VIVA –China tengah menjalankan operasi besar-besaran untuk memetakan dan memantau kondisi bawah laut di Samudra Pasifik, Hindia, dan Arktik. Upaya ini bertujuan membangun pemahaman yang sangat detail tentang kondisi laut yang menurut para ahli militer laut akan sangat penting dalam perang kapal selam melawan Amerika Serikat dan sekutunya.
Salah satu contohnya adalah kapal riset Dong Fang Hong 3 yang dioperasikan oleh Ocean University of China. Berdasarkan data pelacakan kapal yang ditinjau Reuters, kapal ini sepanjang 2024 hingga 2025 bolak-balik berlayar di perairan sekitar Taiwan, pangkalan kuat AS di Guam, serta wilayah strategis di Samudra Hindia.
Pada Oktober 2024, kapal tersebut memeriksa seperangkat sensor laut canggih milik China yang mampu mendeteksi objek di bawah laut di sekitar Jepang, menurut pihak universitas. Kapal itu kembali mengunjungi area yang sama pada Mei tahun berikutnya. Sementara itu pada Maret 2025, kapal tersebut melintasi perairan antara Sri Lanka dan Indonesia, meliputi jalur menuju Selat Malaka, sebuah titik penting bagi perdagangan maritim.

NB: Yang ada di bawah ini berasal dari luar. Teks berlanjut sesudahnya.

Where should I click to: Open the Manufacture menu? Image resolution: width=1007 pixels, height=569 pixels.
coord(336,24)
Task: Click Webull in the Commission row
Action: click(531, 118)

Kegiatan ini merupakan bagian dari operasi pemetaan dan pemantauan laut yang lebih luas, melibatkan puluhan kapal riset dan ratusan sensor. Dalam menelusuri aktivitas ini, Reuters menganalisis dokumen pemerintah dan universitas di China, termasuk artikel jurnal dan studi ilmiah, serta data pergerakan lebih dari lima tahun dari 42 kapal riset yang aktif di Samudra Pasifik, Hindia, dan Arktik, menggunakan platform pelacakan milik perusahaan Selandia Baru, Starboard Maritime Intelligence.
Meski riset ini memiliki tujuan sipil seperti memetakan wilayah penangkapan ikan atau area eksplorasi mineral sembilan pakar perang laut yang meninjau temuan Reuters menilai kegiatan ini juga memiliki fungsi militer.
Untuk mengumpulkan data tentang kondisi dasar laut, kapal riset biasanya memetakan permukaan dasar laut dengan bergerak bolak-balik dalam jalur yang rapat. Data pelacakan menunjukkan pola pergerakan seperti ini terjadi di wilayah luas di ketiga samudra tersebut.
Setidaknya delapan kapal yang dipantau Reuters diketahui melakukan pemetaan dasar laut, sementara 10 kapal lainnya dilengkapi peralatan untuk kegiatan tersebut, berdasarkan laporan media pemerintah China, deskripsi kapal dari universitas, dan siaran pers lembaga pemerintah.